# Windows 10 Home Premium Key



## jamesx121 (Apr 23, 2008)

The Icon for Windows 10 update showed up today. 
I have Windows 7 home. 
Will my windows 7 key (oem) change to a Windows 10
Key???
I ask because of future hard drive crashes or reformats. 
After the 365 days are up I don't want to have to buy 
Windows 10 because I still have a Windows 7 key and
My ssd or had failed. 
Do I have to use a back up image for the rest of the life
of the computer???


----------



## CoolBurn (Dec 5, 2013)

http://www.ibtimes.co.uk/microsoft-...-free-upgrade-no-product-key-required-1504362


__ https://twitter.com/i/web/status/605899873360019457
ISO and clean install is a go. 
Still doesn't really answer about what happens to the old key, I have a feeling it will be void after upgrade.
Guess I'm going to have to read the license agreement when available.


----------



## renegade600 (Jun 22, 2006)

I know the key is not affected in the technical preview. I had to do some reinstalling when the second version messed up my triple boot.


----------



## CoolBurn (Dec 5, 2013)

That's because it's just a tech preview with a generic key. I was thinking back when Win 8 was about to come out and people who purchased new computers with Win 7 prior to 8's release received a free offer to upgrade. So I was looking around for Win 8's EULA because I remember reading something about upgrading and this is what I found. Again this for Win 8 and not 10 so who knows. 


> *What about upgrading the software? *
> The software covered by this agreement is an upgrade to your existing operating system software, so the upgrade replaces the original software that you are upgrading. You do not retain any rights to the original software after you have upgraded and you may not continue to use it or transfer it in any way. This agreement governs your rights to use the upgrade software and replaces the agreement for the software from which you upgraded. After you complete your upgrade, additional software will be required to playback or record certain types of media, including DVDs.


----------



## renegade600 (Jun 22, 2006)

yea, you are right, wasn't thinking when I posted that. just crawled out of bed and had not had my morning dr pepper yet.

-- DATASET EXCERPT --
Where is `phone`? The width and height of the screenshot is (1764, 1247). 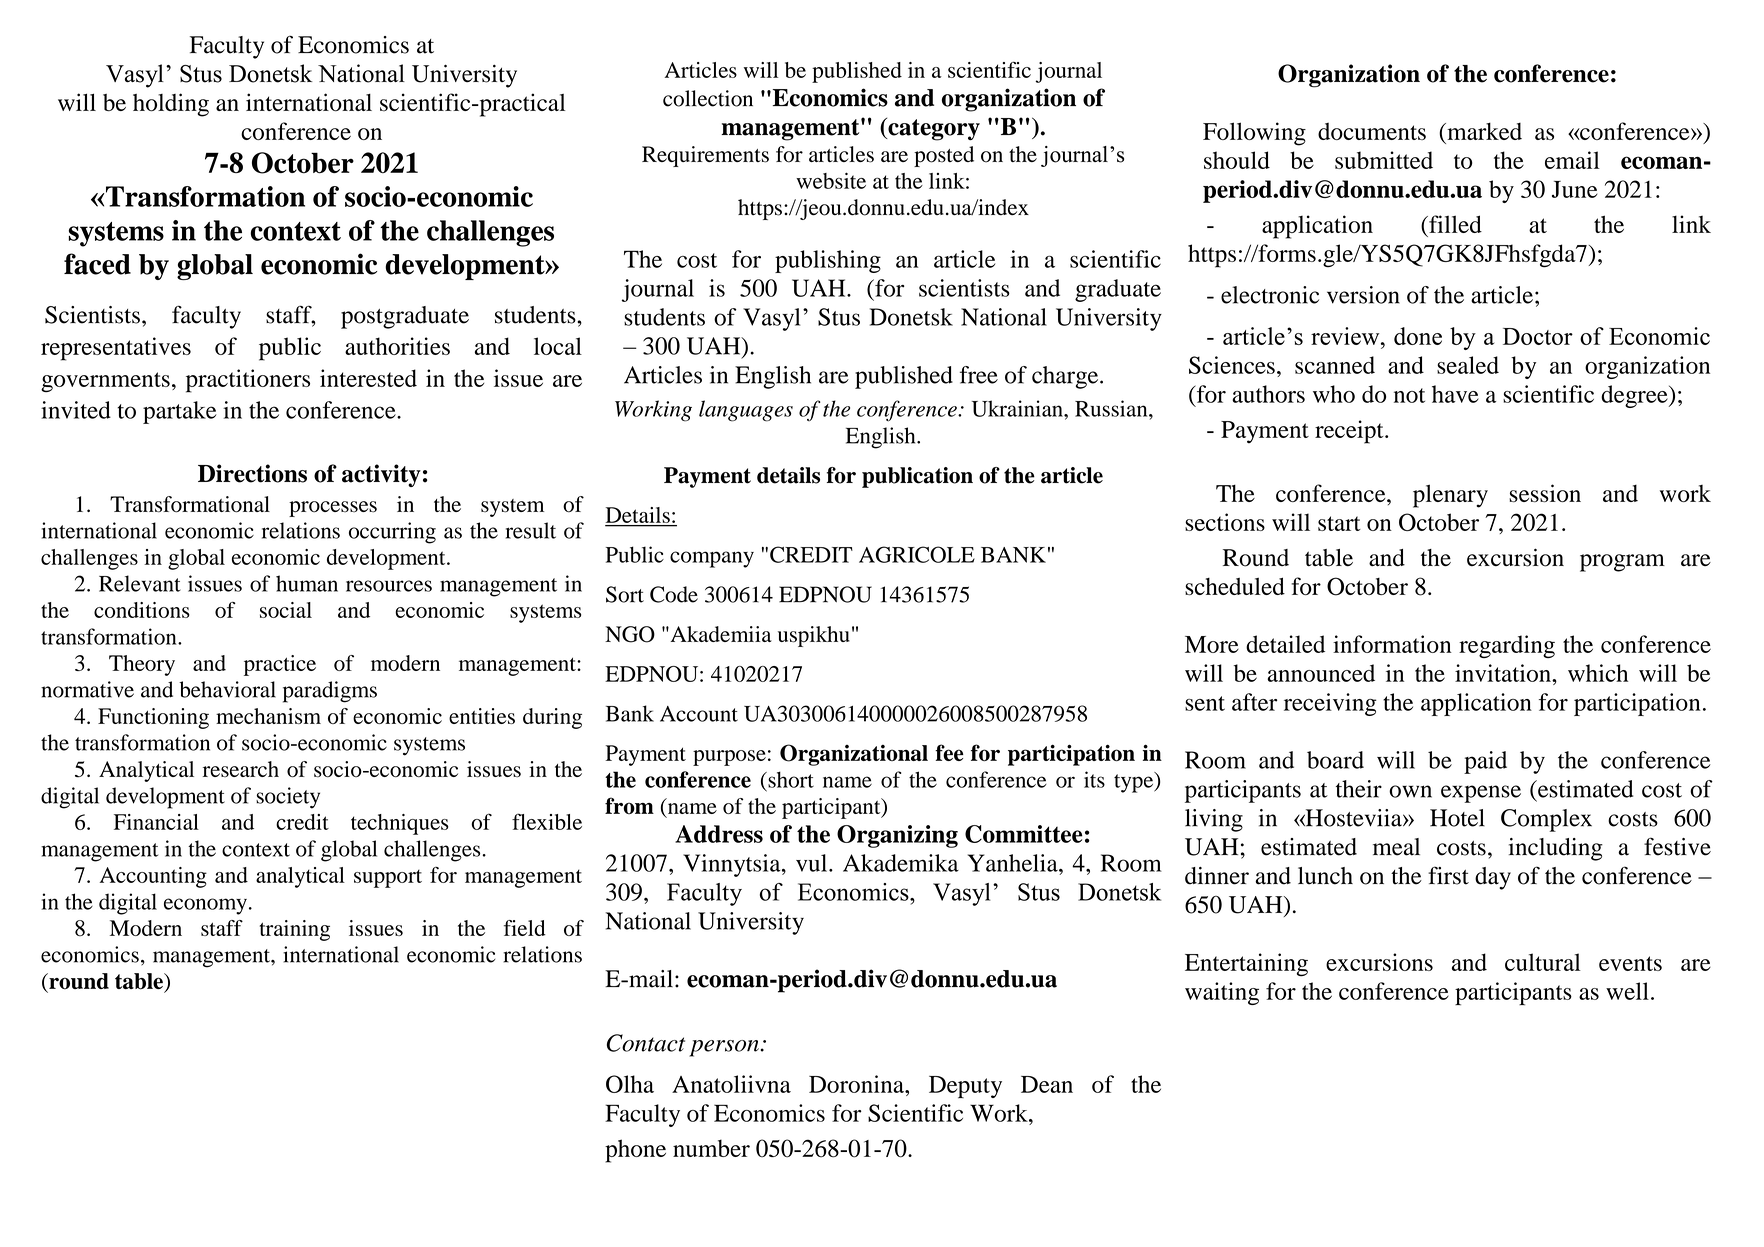 phone is located at coordinates (635, 1151).
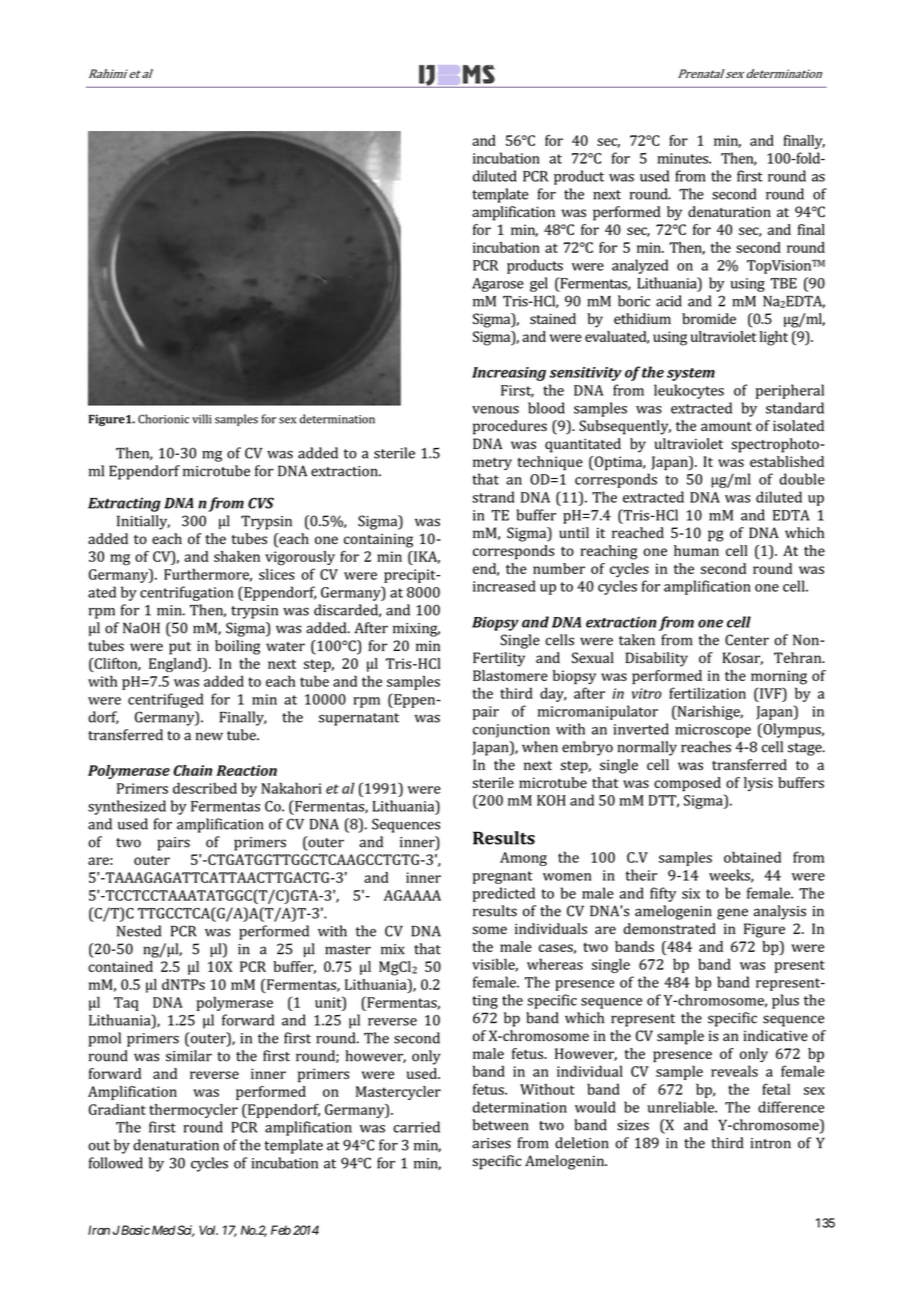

-- TASKS TO COMPLETE --
**1.** In the Windows 10 key thread, what does the quoted Windows 8 license agreement say about your rights to the original software once you upgrade?
**2.** Write out the stretch of the Windows 10 key thread from "Still doesn't really" through "agreement when available.".
**3.** Extend the Windows 10 key thread by writing what comes after its final post.

-- ANSWERS FOR THIS EXERCISE --
**1.** You do not retain any rights to the original software after you have upgraded.

**2.**
Still doesn't really answer about what happens to the old key, I have a feeling it will be void after upgrade.
Guess I'm going to have to read the license agreement when available.

**3.**
back to the original question...

in general there will be a lot of information that will not be released to the public until win10 or win10 final eula is released. Even some of the information currently available could change depending on the public outcry or for other reasons. Your best bet would be to create a drive image so you will not need that old key if something should happen. If you don't I am pretty sure microsoft will not leave win10 upgrade users out in the cold if the unfortunate happens.


----------



## KomputerKid (Dec 25, 2014)

Does this post answer your question?
http://forums.techguy.org/tech-related-news/1149446-free-windows-10-will-support.html


----------



## Tabvla (Apr 10, 2006)

Hi Brandon, I also read that but could not determine whether Gabe had clarified the situation or confused it even more.

I have raised the question of Product Key - particularly with respect to the UEFI firmware interface - and have been very nervous with the extremely vague answers. I have been unable to get an exact answer as to what exactly the W10 upgrade will do to a disk on a machine that has the UEFI interface.

And "...lets wait and see..." does not fill one with a tremendous amount of confidence. I just hope that someone at MS has thought this through in all its very intricate detail and that the W10 installer is coded to deal with great variation of current installations.

So far it seems all just a little to vague....

T.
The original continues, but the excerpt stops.